What the task asks:
Can you update the records below by swapping every "click coordinates" for "tap coordinates" and leaving everything else unchanged?

[START]

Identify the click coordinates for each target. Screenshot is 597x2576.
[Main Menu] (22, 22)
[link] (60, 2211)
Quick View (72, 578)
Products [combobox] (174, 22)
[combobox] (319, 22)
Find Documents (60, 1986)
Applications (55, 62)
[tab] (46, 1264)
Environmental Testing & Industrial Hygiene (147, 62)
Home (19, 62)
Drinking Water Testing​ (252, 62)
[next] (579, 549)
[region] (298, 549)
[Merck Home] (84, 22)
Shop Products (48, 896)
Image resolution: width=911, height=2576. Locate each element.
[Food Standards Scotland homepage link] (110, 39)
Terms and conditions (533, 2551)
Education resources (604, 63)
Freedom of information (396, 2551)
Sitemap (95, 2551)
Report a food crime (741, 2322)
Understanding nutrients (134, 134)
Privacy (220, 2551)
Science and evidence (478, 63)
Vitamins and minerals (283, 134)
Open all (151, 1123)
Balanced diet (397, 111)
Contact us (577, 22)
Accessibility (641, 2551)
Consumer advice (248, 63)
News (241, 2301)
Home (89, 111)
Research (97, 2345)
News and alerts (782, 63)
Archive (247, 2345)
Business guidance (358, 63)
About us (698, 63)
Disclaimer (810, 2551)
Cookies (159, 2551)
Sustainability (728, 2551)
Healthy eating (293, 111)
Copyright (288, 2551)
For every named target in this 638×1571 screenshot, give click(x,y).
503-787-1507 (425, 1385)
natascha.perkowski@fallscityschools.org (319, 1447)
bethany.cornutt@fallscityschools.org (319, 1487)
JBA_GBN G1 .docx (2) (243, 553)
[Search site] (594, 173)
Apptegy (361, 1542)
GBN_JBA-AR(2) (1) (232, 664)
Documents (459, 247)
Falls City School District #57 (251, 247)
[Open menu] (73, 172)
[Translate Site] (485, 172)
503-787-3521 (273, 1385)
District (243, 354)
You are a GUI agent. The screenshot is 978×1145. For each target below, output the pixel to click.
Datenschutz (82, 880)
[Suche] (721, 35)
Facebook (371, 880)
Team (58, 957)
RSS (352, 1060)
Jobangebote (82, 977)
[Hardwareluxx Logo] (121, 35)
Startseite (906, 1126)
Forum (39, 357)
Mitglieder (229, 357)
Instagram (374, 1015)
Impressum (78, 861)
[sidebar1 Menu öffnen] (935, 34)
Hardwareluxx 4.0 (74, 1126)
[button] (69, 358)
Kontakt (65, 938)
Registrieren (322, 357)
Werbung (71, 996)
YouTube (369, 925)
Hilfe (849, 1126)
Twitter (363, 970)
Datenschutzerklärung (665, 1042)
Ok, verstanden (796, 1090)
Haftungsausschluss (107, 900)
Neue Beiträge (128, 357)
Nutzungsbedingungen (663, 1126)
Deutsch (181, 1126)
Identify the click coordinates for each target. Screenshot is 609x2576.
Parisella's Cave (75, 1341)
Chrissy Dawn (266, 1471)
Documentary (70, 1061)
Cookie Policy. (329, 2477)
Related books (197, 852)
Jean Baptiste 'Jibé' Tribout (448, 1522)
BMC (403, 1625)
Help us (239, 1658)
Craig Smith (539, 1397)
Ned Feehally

[END]

Written answer:
Identify the tap coordinates for each target. Screenshot is 597x2576.
[Main Menu] (22, 22)
[link] (60, 2211)
Quick View (72, 578)
Products [combobox] (174, 22)
[combobox] (319, 22)
Find Documents (60, 1986)
Applications (55, 62)
[tab] (46, 1264)
Environmental Testing & Industrial Hygiene (147, 62)
Home (19, 62)
Drinking Water Testing​ (252, 62)
[next] (579, 549)
[region] (298, 549)
[Merck Home] (84, 22)
Shop Products (48, 896)
Image resolution: width=911, height=2576. Locate each element.
[Food Standards Scotland homepage link] (110, 39)
Terms and conditions (533, 2551)
Education resources (604, 63)
Freedom of information (396, 2551)
Sitemap (95, 2551)
Report a food crime (741, 2322)
Understanding nutrients (134, 134)
Privacy (220, 2551)
Science and evidence (478, 63)
Vitamins and minerals (283, 134)
Open all (151, 1123)
Balanced diet (397, 111)
Contact us (577, 22)
Accessibility (641, 2551)
Consumer advice (248, 63)
News (241, 2301)
Home (89, 111)
Research (97, 2345)
News and alerts (782, 63)
Archive (247, 2345)
Business guidance (358, 63)
About us (698, 63)
Disclaimer (810, 2551)
Cookies (159, 2551)
Sustainability (728, 2551)
Healthy eating (293, 111)
Copyright (288, 2551)
For every named target in this 638×1571 screenshot, give click(x,y).
503-787-1507 (425, 1385)
natascha.perkowski@fallscityschools.org (319, 1447)
bethany.cornutt@fallscityschools.org (319, 1487)
JBA_GBN G1 .docx (2) (243, 553)
[Search site] (594, 173)
Apptegy (361, 1542)
GBN_JBA-AR(2) (1) (232, 664)
Documents (459, 247)
Falls City School District #57 (251, 247)
[Open menu] (73, 172)
[Translate Site] (485, 172)
503-787-3521 (273, 1385)
District (243, 354)
You are a GUI agent. The screenshot is 978×1145. For each target below, output the pixel to click.
Datenschutz (82, 880)
[Suche] (721, 35)
Facebook (371, 880)
Team (58, 957)
RSS (352, 1060)
Jobangebote (82, 977)
[Hardwareluxx Logo] (121, 35)
Startseite (906, 1126)
Forum (39, 357)
Mitglieder (229, 357)
Instagram (374, 1015)
Impressum (78, 861)
[sidebar1 Menu öffnen] (935, 34)
Hardwareluxx 4.0 (74, 1126)
[button] (69, 358)
Kontakt (65, 938)
Registrieren (322, 357)
Werbung (71, 996)
YouTube (369, 925)
Hilfe (849, 1126)
Twitter (363, 970)
Datenschutzerklärung (665, 1042)
Ok, verstanden (796, 1090)
Haftungsausschluss (107, 900)
Neue Beiträge (128, 357)
Nutzungsbedingungen (663, 1126)
Deutsch (181, 1126)
Identify the tap coordinates for each target. Screenshot is 609x2576.
Parisella's Cave (75, 1341)
Chrissy Dawn (266, 1471)
Documentary (70, 1061)
Cookie Policy. (329, 2477)
Related books (197, 852)
Jean Baptiste 'Jibé' Tribout (448, 1522)
BMC (403, 1625)
Help us (239, 1658)
Craig Smith (539, 1397)
Ned Feehally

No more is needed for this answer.